Average import of mercury by Guyana from 2010 to 2014 was 80,668 kilogrammes per year. In 2023, the Ministry of Natural Resources informed the Minamata Convention Secretariat that Guyana has capped the amount of mercury to be imported for use in the Artisanal and Small-Scale Gold Mining (ASGM) sector to 1,000 flasks/34,500 kilogrammes per year.

The Minister, however, said the major challenge was getting the small-scale miners onboard because the new alternatives to mercury use are specific to the geology of different areas and could cost between GY$5 million and GY$10 million. “If we should say to the smaller miners that ‘you have to stop now and use this system’ basically we are putting them out of operation,” he said. While the recovery rate using the new system would be higher, he acknowledged that the cost is a barrier. Centralised processing of ore, he said, could also be tricky because of transportation cost from scattered locations.

_DESCRIPTION OF THE TASK_
Reproduce the passage on Guyana's mercury imports word for word, in full.

_RECORDS PROVIDED_

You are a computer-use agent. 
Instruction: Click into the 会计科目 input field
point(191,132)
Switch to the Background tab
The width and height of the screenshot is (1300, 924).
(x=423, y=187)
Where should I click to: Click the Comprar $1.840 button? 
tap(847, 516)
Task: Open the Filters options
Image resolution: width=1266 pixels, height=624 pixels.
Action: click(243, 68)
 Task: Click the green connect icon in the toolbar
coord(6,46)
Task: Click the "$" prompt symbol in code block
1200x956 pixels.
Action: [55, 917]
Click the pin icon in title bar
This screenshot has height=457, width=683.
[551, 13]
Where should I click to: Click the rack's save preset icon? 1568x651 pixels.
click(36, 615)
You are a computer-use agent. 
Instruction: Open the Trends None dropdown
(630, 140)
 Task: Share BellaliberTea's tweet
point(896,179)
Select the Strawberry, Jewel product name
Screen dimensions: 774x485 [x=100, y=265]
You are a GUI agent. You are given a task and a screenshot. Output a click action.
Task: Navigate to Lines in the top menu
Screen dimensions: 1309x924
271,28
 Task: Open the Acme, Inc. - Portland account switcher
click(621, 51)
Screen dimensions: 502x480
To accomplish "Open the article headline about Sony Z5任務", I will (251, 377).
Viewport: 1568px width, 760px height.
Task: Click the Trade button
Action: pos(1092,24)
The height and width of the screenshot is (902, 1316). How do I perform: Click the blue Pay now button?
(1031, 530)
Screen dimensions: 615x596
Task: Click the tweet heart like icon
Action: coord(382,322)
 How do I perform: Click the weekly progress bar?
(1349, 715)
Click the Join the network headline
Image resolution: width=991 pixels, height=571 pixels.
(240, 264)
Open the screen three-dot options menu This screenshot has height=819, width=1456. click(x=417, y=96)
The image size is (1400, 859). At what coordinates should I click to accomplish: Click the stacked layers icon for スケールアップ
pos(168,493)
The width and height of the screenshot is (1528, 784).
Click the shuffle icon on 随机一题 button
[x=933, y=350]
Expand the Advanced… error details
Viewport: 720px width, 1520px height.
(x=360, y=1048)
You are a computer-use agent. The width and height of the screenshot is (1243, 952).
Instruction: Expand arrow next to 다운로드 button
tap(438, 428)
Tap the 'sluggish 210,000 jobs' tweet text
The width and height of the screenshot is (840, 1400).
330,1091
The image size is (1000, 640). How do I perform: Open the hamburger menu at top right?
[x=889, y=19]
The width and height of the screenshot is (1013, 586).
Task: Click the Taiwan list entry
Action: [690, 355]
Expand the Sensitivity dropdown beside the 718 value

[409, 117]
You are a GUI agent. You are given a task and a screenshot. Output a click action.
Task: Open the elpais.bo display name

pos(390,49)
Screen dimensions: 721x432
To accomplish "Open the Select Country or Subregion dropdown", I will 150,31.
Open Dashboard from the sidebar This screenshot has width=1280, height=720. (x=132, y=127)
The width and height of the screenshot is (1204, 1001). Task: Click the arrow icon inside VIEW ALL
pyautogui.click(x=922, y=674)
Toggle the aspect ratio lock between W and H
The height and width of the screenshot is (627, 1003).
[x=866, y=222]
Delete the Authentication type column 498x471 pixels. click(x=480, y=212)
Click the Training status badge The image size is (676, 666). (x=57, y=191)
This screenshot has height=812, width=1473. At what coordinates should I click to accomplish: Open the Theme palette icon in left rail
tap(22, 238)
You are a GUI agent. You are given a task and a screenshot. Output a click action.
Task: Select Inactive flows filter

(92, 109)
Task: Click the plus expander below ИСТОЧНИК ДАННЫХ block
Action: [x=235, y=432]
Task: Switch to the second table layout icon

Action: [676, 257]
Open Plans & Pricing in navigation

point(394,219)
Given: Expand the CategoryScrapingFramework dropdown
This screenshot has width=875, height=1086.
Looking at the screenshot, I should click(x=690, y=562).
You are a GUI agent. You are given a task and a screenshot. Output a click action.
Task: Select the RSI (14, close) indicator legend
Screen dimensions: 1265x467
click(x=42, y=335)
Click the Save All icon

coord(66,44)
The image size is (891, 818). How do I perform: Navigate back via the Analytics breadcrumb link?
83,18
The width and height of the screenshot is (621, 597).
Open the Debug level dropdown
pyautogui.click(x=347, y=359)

_RESPONSE_
Average import of mercury by Guyana from 2010 to 2014 was 80,668 kilogrammes per year. In 2023, the Ministry of Natural Resources informed the Minamata Convention Secretariat that Guyana has capped the amount of mercury to be imported for use in the Artisanal and Small-Scale Gold Mining (ASGM) sector to 1,000 flasks/34,500 kilogrammes per year.

The Minister, however, said the major challenge was getting the small-scale miners onboard because the new alternatives to mercury use are specific to the geology of different areas and could cost between GY$5 million and GY$10 million. “If we should say to the smaller miners that ‘you have to stop now and use this system’ basically we are putting them out of operation,” he said. While the recovery rate using the new system would be higher, he acknowledged that the cost is a barrier. Centralised processing of ore, he said, could also be tricky because of transportation cost from scattered locations.